### INSTRUCTIONS FOR THE TASK
Compute how many lines in the data below hold the word "will", then report that number with nothing else.

(Extracted data entries)

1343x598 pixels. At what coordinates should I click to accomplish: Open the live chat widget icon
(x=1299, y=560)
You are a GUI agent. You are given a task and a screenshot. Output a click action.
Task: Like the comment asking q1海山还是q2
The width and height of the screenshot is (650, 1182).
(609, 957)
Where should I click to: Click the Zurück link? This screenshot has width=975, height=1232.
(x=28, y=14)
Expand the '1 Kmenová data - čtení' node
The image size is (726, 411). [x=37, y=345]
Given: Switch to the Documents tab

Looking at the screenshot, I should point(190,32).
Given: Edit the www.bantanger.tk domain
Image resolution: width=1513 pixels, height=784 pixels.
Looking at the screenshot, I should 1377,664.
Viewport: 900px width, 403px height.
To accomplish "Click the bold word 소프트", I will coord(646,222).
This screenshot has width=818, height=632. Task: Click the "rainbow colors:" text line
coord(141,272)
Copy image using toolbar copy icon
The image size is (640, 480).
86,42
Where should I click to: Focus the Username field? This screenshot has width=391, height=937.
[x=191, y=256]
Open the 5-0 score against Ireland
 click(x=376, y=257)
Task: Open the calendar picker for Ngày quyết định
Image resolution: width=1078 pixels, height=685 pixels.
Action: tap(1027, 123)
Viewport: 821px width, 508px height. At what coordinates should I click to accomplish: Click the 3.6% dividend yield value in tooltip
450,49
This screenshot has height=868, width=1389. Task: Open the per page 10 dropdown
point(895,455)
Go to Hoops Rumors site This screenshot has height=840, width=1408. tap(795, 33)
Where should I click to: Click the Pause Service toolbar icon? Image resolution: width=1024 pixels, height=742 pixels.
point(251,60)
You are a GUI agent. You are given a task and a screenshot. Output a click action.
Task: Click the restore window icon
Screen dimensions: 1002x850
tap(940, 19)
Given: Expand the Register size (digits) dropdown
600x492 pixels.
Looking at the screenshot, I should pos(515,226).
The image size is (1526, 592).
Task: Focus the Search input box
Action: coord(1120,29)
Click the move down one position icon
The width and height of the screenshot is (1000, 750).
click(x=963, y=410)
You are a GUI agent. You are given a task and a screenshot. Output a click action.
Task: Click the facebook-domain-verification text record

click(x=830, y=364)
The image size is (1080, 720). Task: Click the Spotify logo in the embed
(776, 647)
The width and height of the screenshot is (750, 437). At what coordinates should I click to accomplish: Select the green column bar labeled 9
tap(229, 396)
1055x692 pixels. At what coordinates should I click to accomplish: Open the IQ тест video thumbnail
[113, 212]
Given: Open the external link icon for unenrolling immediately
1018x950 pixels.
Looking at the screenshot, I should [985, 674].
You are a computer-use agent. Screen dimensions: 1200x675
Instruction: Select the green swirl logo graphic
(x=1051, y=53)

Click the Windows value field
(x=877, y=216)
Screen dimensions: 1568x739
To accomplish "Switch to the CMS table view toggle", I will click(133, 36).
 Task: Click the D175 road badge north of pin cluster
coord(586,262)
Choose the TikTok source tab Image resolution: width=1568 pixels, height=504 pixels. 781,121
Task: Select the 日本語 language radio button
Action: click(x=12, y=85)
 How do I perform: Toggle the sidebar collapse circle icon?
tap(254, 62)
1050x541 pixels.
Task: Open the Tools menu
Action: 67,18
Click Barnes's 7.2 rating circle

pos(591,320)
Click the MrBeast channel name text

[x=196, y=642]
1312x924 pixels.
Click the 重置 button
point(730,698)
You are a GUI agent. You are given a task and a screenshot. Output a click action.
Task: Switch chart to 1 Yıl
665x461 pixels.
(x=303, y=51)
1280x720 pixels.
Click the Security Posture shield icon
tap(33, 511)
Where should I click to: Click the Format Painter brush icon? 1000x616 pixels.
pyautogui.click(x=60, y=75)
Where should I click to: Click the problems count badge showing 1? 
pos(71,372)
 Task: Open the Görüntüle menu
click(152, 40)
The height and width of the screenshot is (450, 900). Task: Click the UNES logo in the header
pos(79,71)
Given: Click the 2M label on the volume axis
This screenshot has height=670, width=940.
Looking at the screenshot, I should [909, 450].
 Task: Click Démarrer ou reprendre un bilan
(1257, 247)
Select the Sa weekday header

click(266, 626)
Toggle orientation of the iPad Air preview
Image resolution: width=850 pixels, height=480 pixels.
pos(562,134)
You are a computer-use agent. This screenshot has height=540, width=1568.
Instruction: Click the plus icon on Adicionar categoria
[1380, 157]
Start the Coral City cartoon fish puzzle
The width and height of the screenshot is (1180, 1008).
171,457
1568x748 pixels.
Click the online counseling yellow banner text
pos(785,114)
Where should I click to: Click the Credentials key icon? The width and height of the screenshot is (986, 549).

### SOLVED PROBLEM
2